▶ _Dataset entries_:
^^^^^^^^
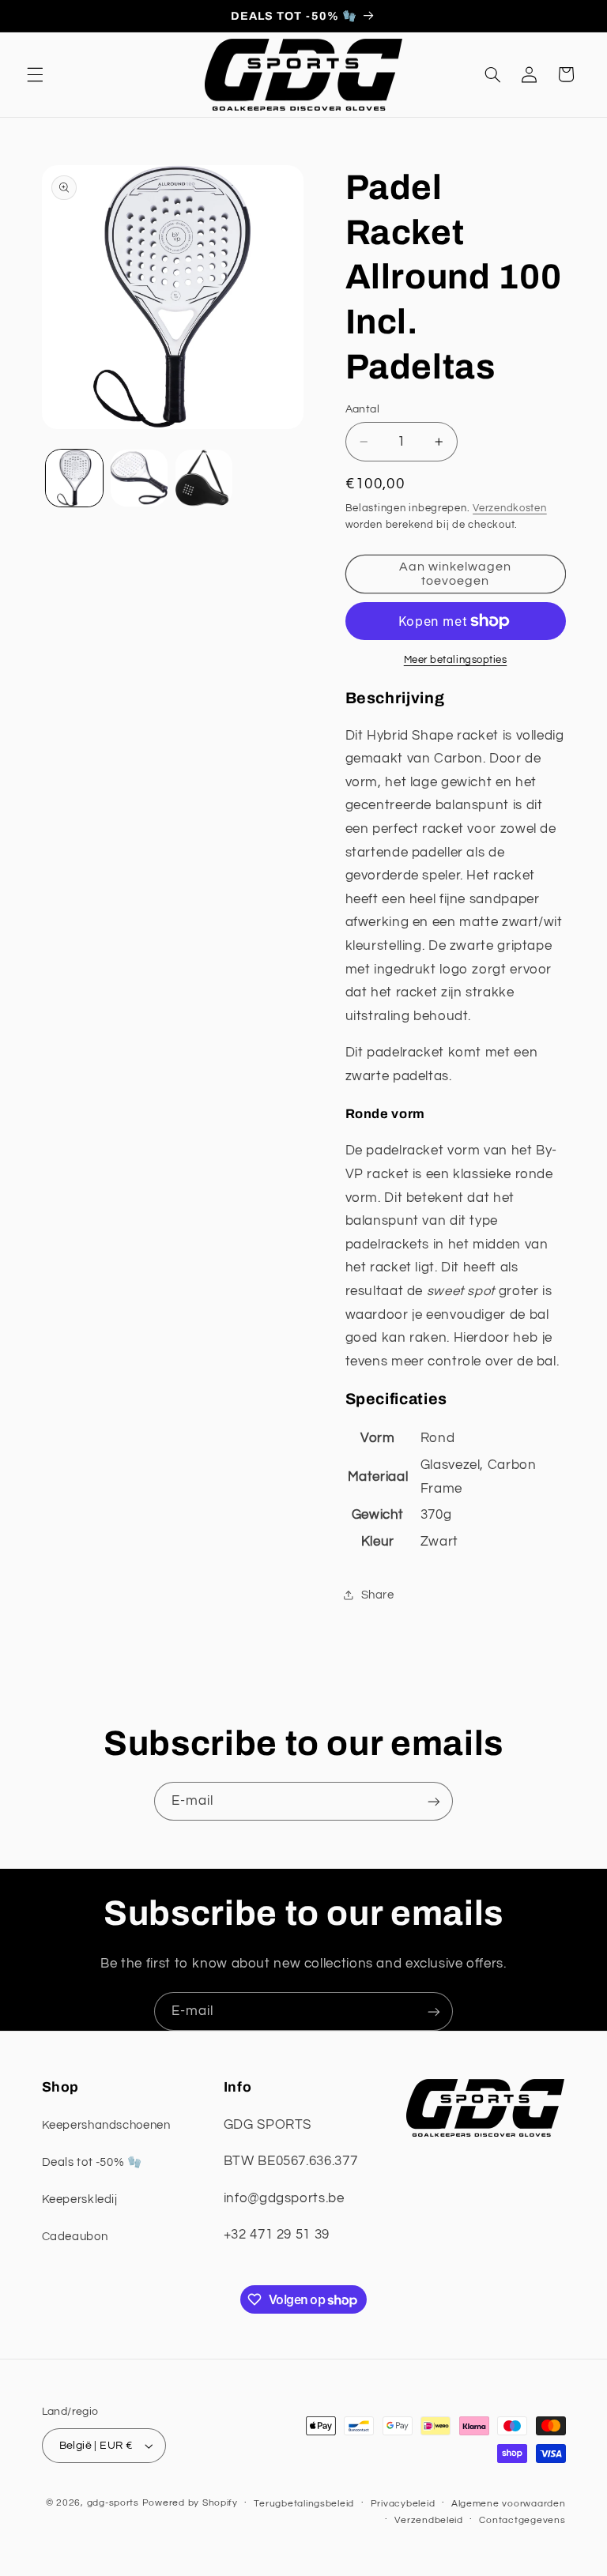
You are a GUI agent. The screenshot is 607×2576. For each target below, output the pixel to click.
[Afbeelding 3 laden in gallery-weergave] (203, 478)
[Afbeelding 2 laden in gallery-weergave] (139, 478)
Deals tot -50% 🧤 (92, 2162)
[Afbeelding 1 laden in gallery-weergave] (74, 478)
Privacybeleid (403, 2503)
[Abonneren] (434, 1801)
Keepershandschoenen (106, 2125)
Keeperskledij (80, 2199)
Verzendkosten (510, 508)
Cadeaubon (75, 2237)
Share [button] (377, 1595)
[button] (35, 74)
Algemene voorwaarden (508, 2503)
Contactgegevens (522, 2520)
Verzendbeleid (428, 2520)
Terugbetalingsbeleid (304, 2503)
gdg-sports (113, 2503)
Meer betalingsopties (455, 660)
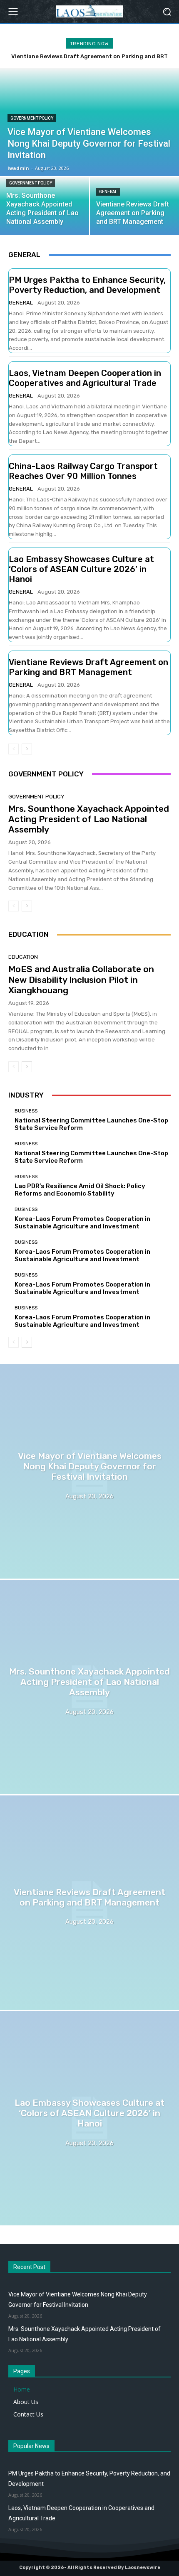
^^^^^^^^
▶ _AIM OF THE EXERCISE_: For this exercise, reproduce the data above exactly from the line containing "Verzendbeleid (428, 2520)" through its final line, both ends included, with no pictures in the copy.

▶ _EXERCISE ANSWER_:
Verzendbeleid (428, 2520)
Terugbetalingsbeleid (304, 2503)
gdg-sports (113, 2503)
Meer betalingsopties (455, 660)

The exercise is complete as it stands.